## RECORDS FOR THE TASK:
◆ ◆ ◆
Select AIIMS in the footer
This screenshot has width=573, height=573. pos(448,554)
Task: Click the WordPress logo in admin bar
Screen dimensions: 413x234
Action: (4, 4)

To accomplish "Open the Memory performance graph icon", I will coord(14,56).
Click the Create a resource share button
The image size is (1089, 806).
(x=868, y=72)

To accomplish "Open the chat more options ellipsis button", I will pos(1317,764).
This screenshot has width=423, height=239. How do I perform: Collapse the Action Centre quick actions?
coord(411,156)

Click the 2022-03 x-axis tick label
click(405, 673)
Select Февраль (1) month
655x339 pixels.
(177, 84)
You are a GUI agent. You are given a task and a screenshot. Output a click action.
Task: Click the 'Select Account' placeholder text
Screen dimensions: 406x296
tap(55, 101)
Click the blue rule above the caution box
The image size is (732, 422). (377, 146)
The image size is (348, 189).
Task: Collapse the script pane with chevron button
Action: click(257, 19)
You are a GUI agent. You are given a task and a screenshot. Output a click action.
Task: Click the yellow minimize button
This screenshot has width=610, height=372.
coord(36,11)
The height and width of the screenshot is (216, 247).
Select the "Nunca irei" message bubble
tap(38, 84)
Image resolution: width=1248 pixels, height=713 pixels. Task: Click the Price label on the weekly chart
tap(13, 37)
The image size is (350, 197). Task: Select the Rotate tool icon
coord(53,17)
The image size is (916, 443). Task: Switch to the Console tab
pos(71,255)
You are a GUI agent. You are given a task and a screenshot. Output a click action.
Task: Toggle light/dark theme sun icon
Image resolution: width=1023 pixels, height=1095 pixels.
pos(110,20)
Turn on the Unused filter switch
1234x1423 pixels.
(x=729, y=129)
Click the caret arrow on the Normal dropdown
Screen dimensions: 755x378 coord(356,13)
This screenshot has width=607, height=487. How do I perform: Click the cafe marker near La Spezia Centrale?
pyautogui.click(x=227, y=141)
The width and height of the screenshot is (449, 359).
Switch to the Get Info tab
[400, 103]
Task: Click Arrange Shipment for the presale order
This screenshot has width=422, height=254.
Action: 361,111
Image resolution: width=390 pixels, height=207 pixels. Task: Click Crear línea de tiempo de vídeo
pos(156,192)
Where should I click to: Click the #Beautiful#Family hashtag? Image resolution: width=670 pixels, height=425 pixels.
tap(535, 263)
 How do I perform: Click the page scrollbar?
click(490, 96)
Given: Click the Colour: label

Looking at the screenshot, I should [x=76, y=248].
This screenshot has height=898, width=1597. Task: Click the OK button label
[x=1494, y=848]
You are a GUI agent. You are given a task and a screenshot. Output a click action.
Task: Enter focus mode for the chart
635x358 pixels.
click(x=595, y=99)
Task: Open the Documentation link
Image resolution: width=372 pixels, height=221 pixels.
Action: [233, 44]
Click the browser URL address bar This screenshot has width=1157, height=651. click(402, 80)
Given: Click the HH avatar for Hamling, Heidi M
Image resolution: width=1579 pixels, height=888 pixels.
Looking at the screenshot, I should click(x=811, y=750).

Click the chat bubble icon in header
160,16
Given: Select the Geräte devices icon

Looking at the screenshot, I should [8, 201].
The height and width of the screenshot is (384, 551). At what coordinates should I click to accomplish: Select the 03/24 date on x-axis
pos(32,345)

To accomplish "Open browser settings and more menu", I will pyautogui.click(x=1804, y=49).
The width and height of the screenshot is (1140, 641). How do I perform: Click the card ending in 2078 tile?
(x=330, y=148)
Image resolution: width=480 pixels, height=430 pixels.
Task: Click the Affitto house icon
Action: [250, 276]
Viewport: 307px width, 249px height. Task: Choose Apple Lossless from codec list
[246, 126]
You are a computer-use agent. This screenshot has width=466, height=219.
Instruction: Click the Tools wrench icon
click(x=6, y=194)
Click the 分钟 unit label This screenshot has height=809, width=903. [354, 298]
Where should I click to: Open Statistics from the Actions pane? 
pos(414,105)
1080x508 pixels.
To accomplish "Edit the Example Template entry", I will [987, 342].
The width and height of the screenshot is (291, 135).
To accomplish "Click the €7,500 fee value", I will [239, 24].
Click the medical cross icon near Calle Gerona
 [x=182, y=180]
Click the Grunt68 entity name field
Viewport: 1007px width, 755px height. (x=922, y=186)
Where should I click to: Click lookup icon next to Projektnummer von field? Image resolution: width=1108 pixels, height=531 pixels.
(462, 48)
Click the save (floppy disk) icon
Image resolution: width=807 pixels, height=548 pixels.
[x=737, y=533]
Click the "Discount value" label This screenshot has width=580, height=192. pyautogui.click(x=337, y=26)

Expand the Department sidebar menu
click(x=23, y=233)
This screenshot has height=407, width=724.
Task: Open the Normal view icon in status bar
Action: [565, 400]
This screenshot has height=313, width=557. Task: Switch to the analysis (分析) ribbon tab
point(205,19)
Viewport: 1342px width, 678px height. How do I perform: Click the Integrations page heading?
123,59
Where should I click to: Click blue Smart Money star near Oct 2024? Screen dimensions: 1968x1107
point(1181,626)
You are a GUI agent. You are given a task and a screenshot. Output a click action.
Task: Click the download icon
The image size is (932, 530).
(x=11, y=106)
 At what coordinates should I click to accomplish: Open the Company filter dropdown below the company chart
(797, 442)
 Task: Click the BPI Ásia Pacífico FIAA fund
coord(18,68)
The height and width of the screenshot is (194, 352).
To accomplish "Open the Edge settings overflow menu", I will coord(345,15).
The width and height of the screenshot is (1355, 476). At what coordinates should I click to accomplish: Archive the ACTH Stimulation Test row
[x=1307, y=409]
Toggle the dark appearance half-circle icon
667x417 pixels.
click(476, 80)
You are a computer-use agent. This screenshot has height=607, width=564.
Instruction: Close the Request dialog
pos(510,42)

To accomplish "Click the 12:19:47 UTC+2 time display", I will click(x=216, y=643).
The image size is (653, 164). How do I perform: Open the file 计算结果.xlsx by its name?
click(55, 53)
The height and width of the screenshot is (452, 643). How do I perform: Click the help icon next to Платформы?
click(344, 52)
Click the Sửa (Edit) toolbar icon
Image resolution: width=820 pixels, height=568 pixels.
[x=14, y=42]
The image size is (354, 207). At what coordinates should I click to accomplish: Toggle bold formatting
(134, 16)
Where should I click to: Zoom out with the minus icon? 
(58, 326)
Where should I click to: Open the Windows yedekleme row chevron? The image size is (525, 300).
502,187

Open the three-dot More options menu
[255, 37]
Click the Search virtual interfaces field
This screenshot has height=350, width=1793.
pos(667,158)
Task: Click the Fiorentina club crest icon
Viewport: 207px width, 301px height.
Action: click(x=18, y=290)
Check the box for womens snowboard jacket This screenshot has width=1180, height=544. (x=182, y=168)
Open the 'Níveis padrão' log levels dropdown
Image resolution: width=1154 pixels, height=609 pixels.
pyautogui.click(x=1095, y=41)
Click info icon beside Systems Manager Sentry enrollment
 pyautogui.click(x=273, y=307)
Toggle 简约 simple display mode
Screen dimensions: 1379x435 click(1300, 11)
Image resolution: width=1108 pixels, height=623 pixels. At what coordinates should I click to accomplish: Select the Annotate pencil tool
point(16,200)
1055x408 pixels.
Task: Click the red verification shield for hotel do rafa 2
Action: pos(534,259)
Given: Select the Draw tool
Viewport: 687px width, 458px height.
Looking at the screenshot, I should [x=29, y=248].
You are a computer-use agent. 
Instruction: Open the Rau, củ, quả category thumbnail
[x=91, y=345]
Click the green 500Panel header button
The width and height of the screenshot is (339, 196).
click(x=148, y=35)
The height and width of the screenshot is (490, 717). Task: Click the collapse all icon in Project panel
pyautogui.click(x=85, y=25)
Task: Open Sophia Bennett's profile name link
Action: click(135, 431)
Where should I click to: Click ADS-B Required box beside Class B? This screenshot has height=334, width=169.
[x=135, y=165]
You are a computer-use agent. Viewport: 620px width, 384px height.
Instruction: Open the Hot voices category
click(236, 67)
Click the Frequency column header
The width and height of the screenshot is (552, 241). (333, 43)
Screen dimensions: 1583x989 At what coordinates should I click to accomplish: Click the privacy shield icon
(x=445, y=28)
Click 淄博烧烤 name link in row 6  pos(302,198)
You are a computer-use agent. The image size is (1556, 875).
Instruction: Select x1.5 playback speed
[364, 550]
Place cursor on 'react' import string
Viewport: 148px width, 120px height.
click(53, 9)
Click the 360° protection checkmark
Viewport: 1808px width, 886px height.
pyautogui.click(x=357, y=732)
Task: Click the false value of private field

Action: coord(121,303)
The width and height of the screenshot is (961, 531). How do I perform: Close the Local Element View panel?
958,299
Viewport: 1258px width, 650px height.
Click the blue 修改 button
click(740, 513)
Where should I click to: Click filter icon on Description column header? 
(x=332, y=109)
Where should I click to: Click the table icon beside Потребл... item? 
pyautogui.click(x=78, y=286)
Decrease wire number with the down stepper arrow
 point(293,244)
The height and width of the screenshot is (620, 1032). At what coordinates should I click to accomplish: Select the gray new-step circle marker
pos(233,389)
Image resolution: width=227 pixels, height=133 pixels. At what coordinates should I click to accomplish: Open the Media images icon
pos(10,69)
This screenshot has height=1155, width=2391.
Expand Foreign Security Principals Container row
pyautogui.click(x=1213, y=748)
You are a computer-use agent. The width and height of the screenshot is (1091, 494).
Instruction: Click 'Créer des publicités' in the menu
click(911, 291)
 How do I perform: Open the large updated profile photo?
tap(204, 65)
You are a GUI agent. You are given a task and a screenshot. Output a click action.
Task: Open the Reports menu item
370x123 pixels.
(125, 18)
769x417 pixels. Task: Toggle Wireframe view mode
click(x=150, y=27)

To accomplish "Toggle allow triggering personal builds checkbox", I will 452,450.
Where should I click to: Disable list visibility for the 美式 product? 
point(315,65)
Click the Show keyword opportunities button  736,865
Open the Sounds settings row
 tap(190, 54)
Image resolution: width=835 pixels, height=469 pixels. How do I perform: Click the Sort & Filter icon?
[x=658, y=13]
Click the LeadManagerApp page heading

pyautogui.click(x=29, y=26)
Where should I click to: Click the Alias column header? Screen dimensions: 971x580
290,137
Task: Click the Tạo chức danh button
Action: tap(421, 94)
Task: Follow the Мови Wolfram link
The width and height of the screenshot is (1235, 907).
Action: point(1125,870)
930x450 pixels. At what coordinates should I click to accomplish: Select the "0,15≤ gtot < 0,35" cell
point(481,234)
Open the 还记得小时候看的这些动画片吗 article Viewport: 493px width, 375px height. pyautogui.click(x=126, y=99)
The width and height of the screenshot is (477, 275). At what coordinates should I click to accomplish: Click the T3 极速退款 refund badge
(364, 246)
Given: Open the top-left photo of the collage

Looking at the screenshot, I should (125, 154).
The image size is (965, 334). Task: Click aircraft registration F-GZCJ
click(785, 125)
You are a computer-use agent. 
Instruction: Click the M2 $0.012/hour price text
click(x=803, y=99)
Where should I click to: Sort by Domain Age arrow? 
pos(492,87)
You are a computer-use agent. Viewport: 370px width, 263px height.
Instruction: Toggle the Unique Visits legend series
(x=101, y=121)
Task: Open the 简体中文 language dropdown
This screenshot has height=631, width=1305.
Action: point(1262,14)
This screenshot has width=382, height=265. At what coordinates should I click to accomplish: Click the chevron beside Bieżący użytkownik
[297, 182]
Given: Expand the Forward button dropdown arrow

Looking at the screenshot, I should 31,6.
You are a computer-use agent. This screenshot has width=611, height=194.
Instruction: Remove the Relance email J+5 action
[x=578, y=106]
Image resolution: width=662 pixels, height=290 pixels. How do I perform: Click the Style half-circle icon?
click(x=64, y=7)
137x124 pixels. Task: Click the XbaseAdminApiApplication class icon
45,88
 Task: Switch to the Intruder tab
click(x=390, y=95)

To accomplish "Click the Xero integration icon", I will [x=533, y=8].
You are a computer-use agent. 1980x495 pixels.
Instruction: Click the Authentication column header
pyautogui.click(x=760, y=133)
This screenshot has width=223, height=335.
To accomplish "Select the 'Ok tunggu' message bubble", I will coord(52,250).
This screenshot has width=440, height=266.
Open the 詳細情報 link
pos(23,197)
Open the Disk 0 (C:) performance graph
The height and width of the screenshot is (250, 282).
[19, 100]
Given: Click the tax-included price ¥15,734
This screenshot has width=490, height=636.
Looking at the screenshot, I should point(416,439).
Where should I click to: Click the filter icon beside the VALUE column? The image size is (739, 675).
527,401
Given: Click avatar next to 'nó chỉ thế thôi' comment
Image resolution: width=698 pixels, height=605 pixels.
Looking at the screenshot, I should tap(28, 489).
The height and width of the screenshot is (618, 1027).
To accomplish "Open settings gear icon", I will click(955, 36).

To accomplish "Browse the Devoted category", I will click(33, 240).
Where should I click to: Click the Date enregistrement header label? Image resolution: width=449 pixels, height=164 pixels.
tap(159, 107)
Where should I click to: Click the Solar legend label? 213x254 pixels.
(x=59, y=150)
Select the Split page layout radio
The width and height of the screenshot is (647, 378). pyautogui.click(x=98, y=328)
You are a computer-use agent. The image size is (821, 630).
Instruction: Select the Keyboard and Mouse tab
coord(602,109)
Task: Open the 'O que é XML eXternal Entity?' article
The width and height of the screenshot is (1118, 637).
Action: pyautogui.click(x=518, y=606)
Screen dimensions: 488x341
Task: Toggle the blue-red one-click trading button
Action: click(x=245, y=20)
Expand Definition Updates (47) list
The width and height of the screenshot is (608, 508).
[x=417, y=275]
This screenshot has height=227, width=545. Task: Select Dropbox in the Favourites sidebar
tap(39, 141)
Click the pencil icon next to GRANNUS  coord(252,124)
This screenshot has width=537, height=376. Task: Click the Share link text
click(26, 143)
◆ ◆ ◆
## GIVEN TASK:
Quote the data from the line with "The height and width of the screenshot is (216, 247)." to the line with "click(490, 96)", both included, reproducing each line verbatim.

## THE RESPONSE:
The height and width of the screenshot is (216, 247).
Select the "Nunca irei" message bubble
tap(38, 84)
Image resolution: width=1248 pixels, height=713 pixels. Task: Click the Price label on the weekly chart
tap(13, 37)
The image size is (350, 197). Task: Select the Rotate tool icon
coord(53,17)
The image size is (916, 443). Task: Switch to the Console tab
pos(71,255)
You are a GUI agent. You are given a task and a screenshot. Output a click action.
Task: Toggle light/dark theme sun icon
Image resolution: width=1023 pixels, height=1095 pixels.
pos(110,20)
Turn on the Unused filter switch
1234x1423 pixels.
(x=729, y=129)
Click the caret arrow on the Normal dropdown
Screen dimensions: 755x378 coord(356,13)
This screenshot has width=607, height=487. How do I perform: Click the cafe marker near La Spezia Centrale?
pyautogui.click(x=227, y=141)
The width and height of the screenshot is (449, 359).
Switch to the Get Info tab
[400, 103]
Task: Click Arrange Shipment for the presale order
This screenshot has width=422, height=254.
Action: 361,111
Image resolution: width=390 pixels, height=207 pixels. Task: Click Crear línea de tiempo de vídeo
pos(156,192)
Where should I click to: Click the #Beautiful#Family hashtag? Image resolution: width=670 pixels, height=425 pixels.
tap(535, 263)
 How do I perform: Click the page scrollbar?
click(490, 96)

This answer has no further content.